Most of the literature to date describes radiotherapy as an effective prophylactic measure for prevention of HTOs progression in patients undergoing surgical interventions. In both the preoperative and postoperative periods, it has been shown that the application of external beam radiation may reduce the risk of HTO development by as much as 80–90% (8). In such circumstances, it has been proposed that a low-dose single fraction of 700 cGy regimen provides efficacious prophylaxis while minimizing patient burden (2). However, there is limited robust evidence on the effective dose of radiotherapy for non-operative patients who require radiation for palliation of pain from HTOs. This is a topic that warrants further exploration in future research.
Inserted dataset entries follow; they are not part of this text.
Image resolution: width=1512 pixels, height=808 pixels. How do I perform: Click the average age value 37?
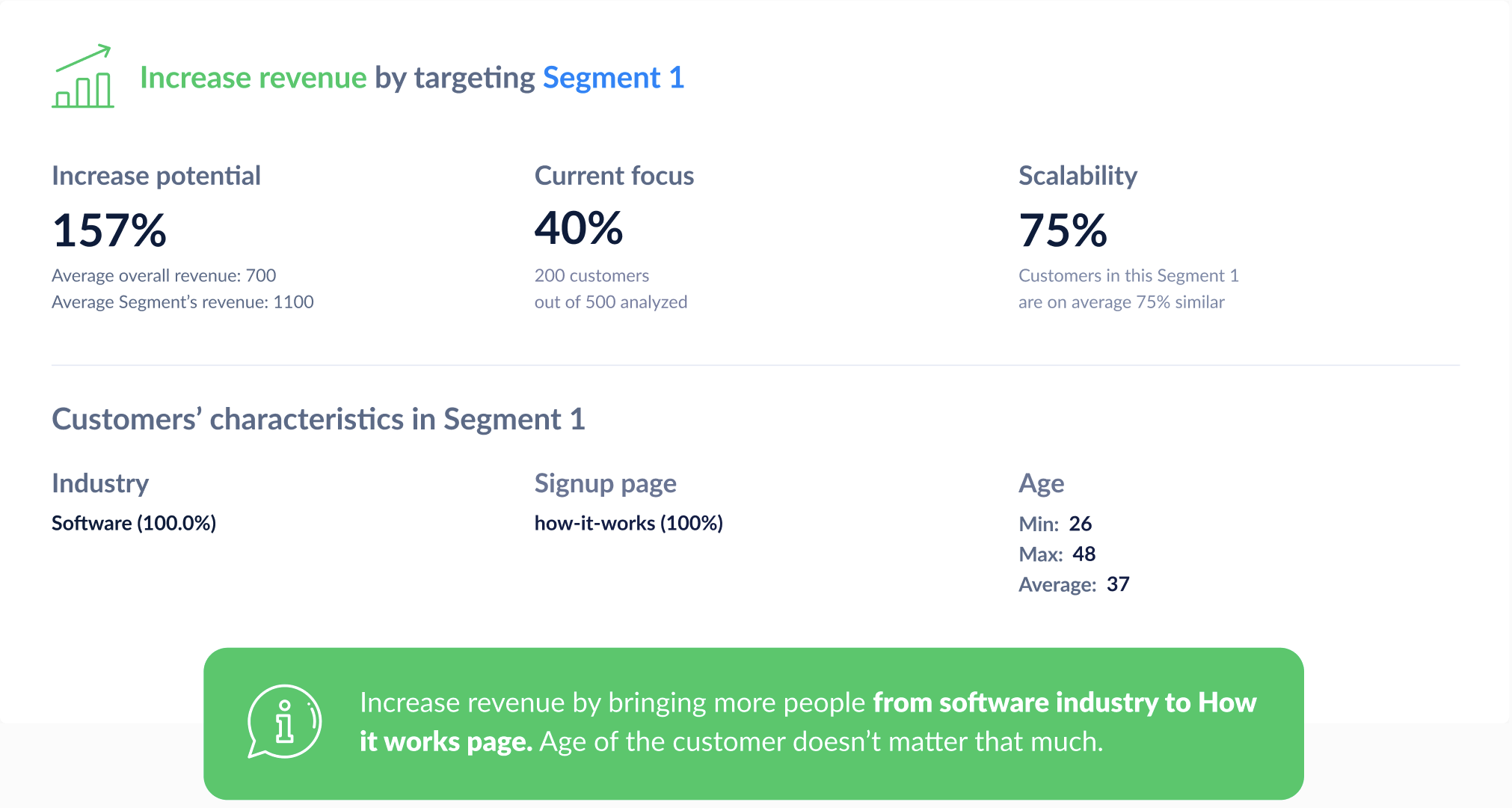(x=1118, y=584)
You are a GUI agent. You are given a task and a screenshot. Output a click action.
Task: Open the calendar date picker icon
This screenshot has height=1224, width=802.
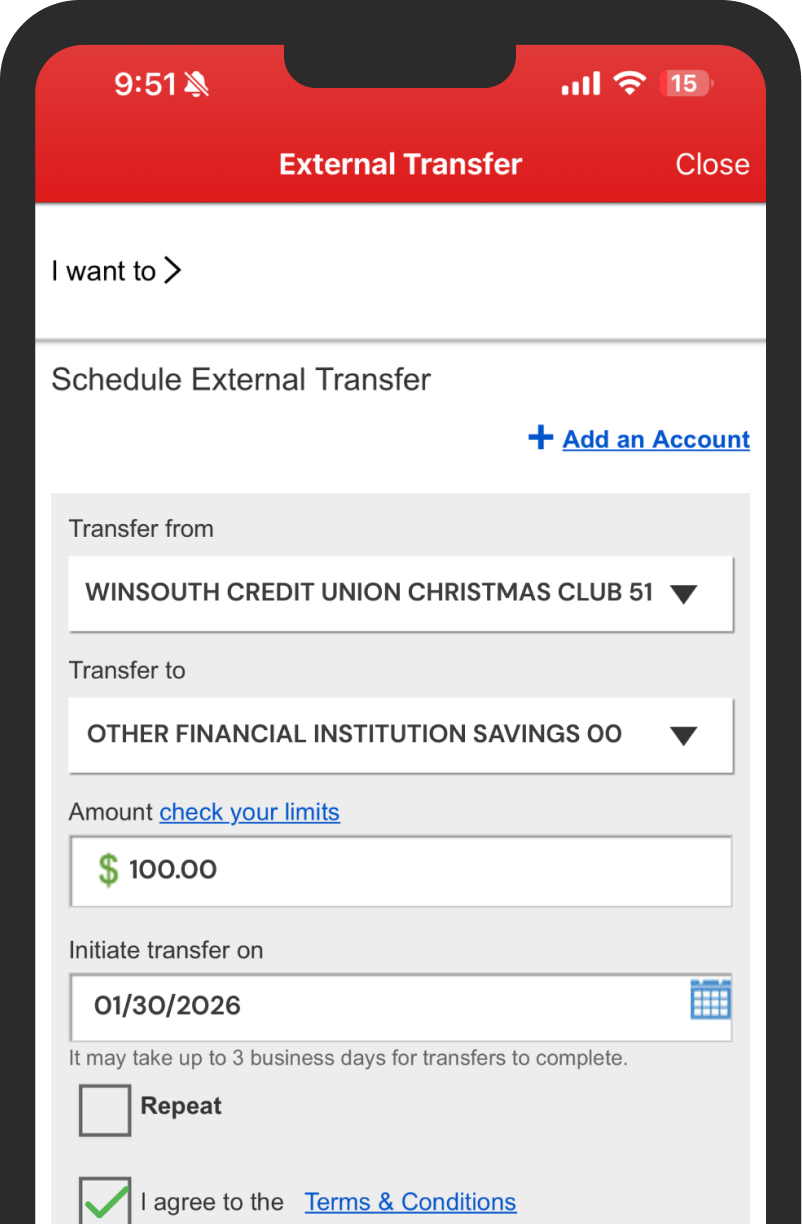click(x=710, y=999)
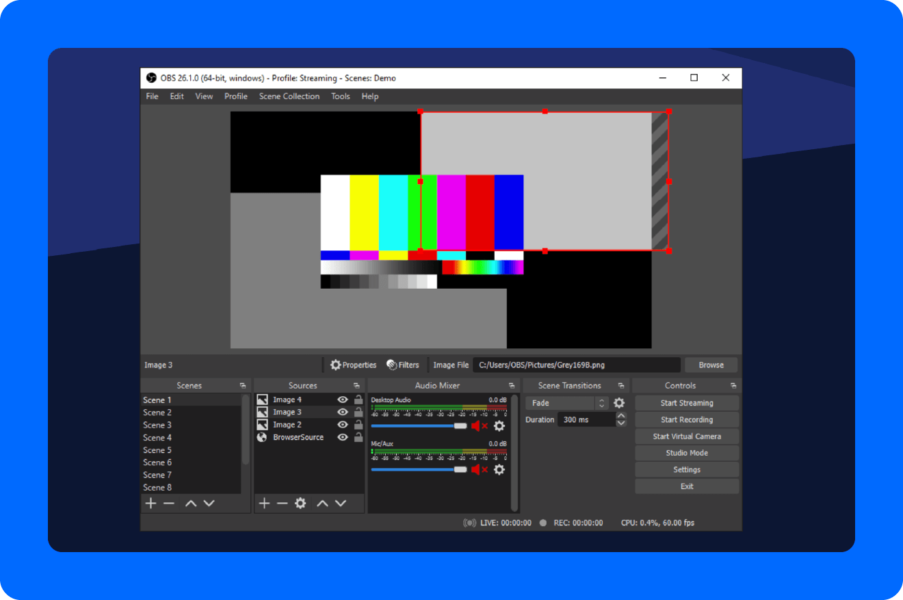Image resolution: width=903 pixels, height=600 pixels.
Task: Remove the selected source
Action: (x=282, y=503)

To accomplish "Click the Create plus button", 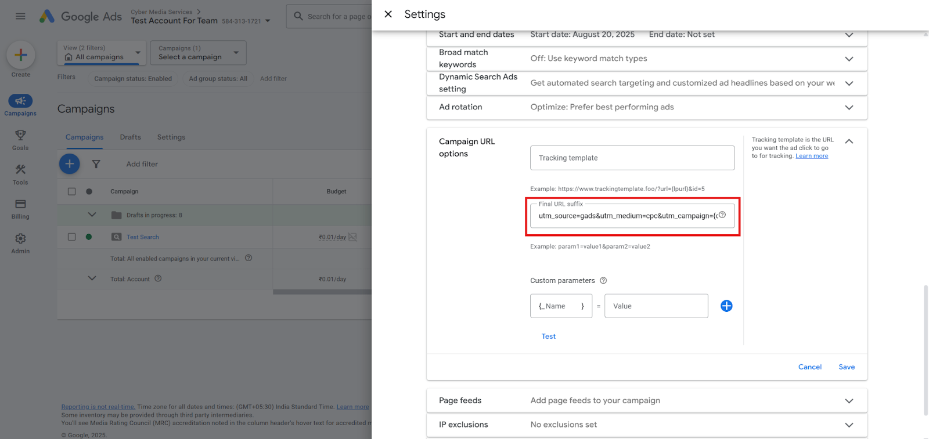I will coord(20,55).
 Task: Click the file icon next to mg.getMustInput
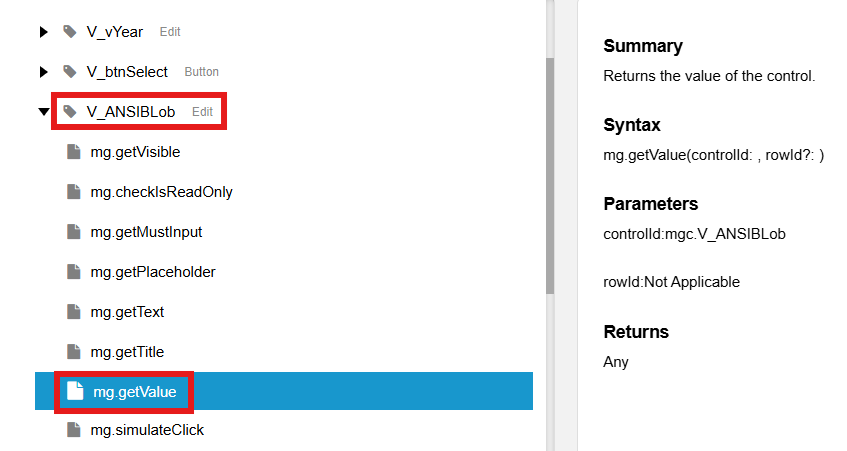tap(74, 232)
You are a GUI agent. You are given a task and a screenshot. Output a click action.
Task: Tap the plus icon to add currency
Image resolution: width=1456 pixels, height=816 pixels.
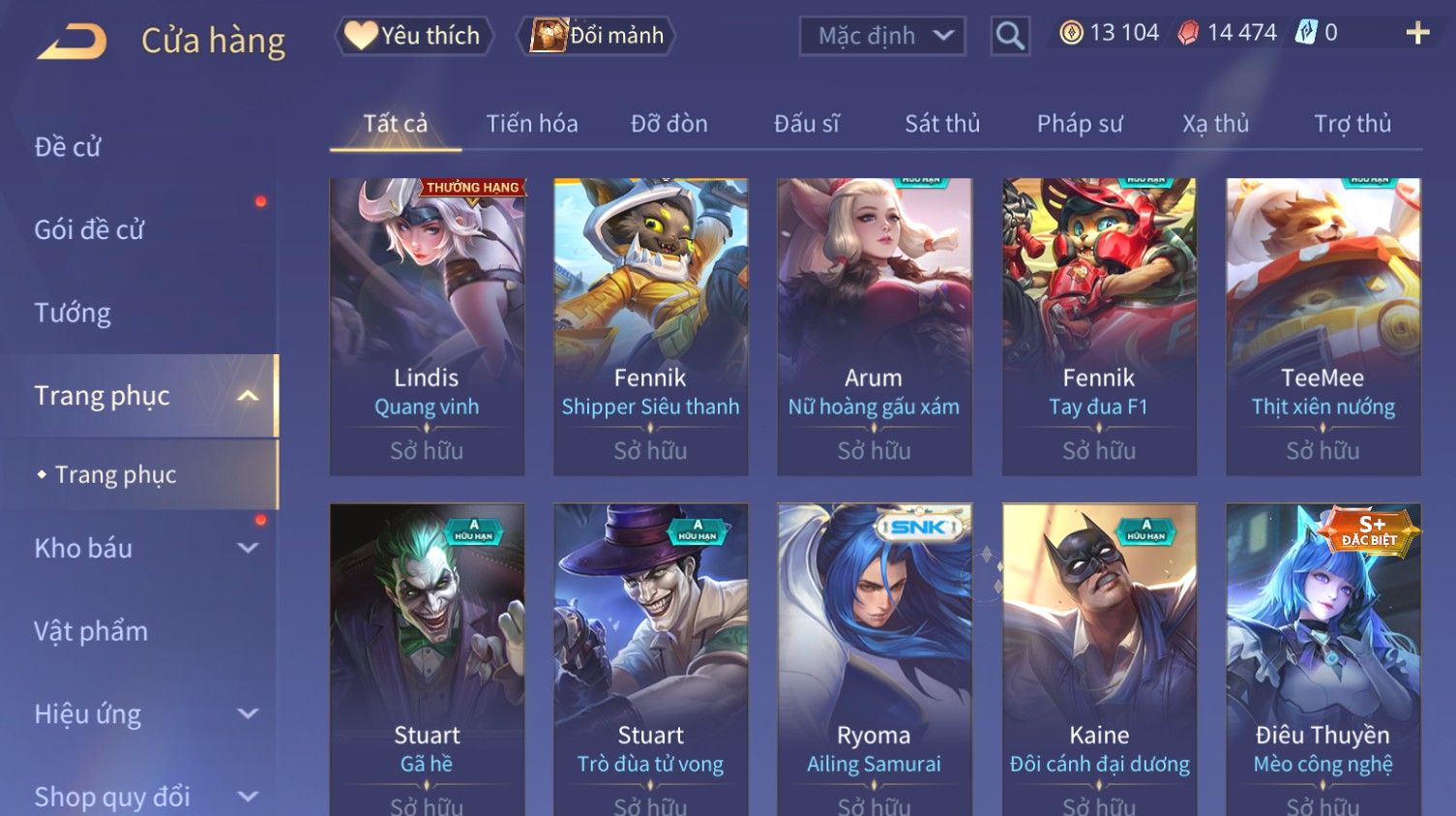click(1417, 33)
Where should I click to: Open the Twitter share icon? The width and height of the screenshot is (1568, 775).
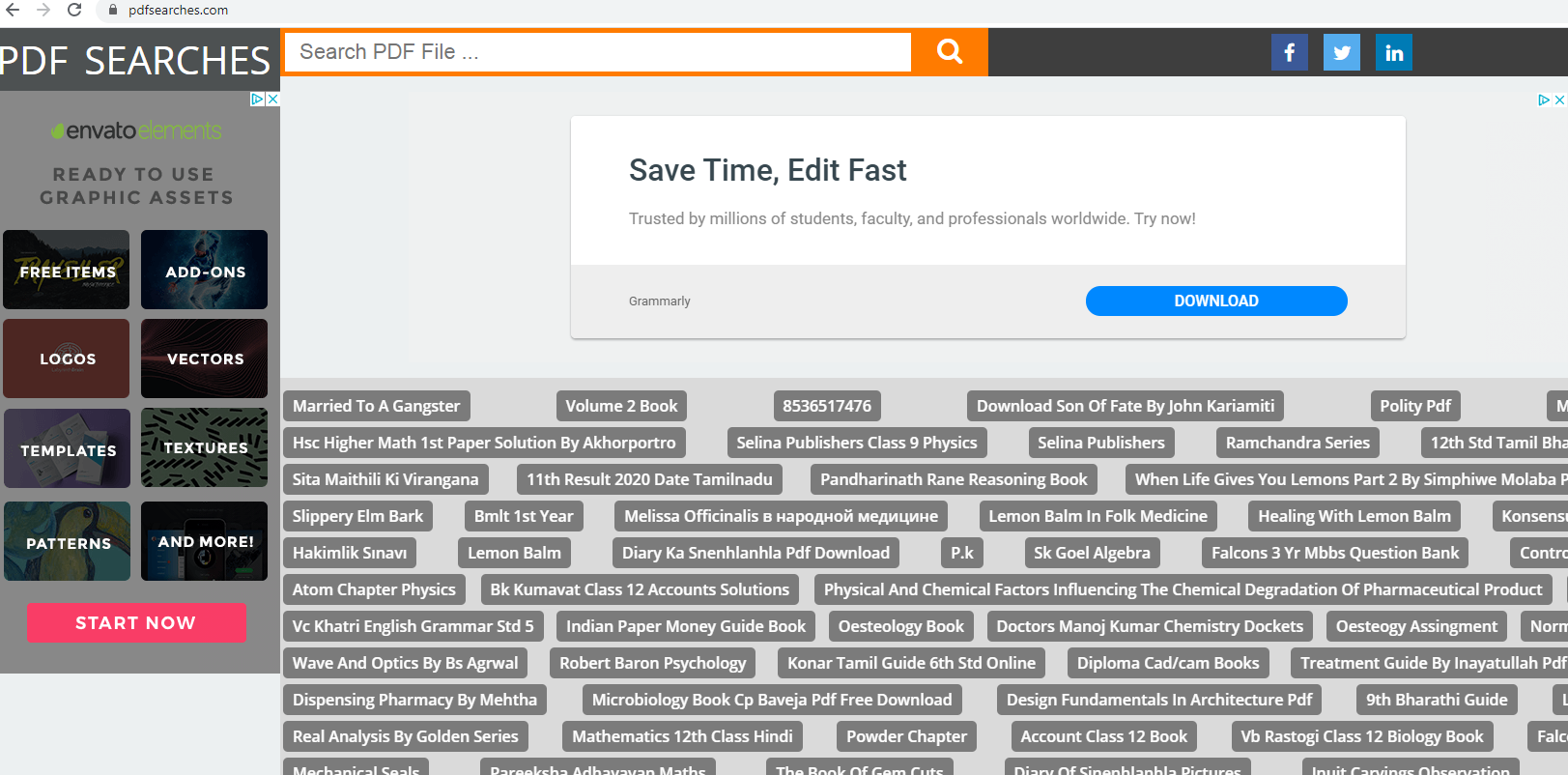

It is important to note that the use of radiotherapy is not without its own inherent risks and limitations. Ionization radiation acts on the relatively radiosensitive pluripotent mesenchymal stem cells. While this effectively inhibits osteoblast differentiation within the osteogenic pathway, it also potentiates the possibility of carcinogenesis and dysmorphological changes in other radiosensitive cells. A study conducted by Patel et al. demonstrated that in male patients receiving 800 cGy of hip irradiation for HTO prophylaxis, the mean absorption dose beneath the testicular shield was 20.2 cGy which is significant as sperm abnormalities have been reported with a dose as low as 15 cGy (9). Additional limitations also include the availability and costs associated with radiation administration. Ultimately, for all patients experiencing symptomatic HTO, therapeutic considerations should be made based on patient-centered goals and management options should be consistent with such goals.
Conclusions
Currently, an accepted practice for management of clinically significant symptomatic HTOs is combining surgical excision with prophylactic external beam radiation. This case study presents a patient who received pain alleviation and improvement in quality of life with radiotherapy alone which warrants the consideration of radiation therapy as a primary therapeutic option for HTOs in the future.
Acknowledgements
We thank the generous support of Bratty Family Fund, Michael and Karyn Goldstein Cancer Research Fund, Joey and Mary Furfari Cancer Research Fund, Pulenzas Cancer Research Fund, Joseph and Silvana Melara Cancer Research Fund, and Ofelia Cancer Research Fund.
Footnote
Conflicts of Interest: The authors have no conflicts of interest to declare.
Informed Consent: Oral informed consent was obtained from the patient for publication of this case report and any accompanying images.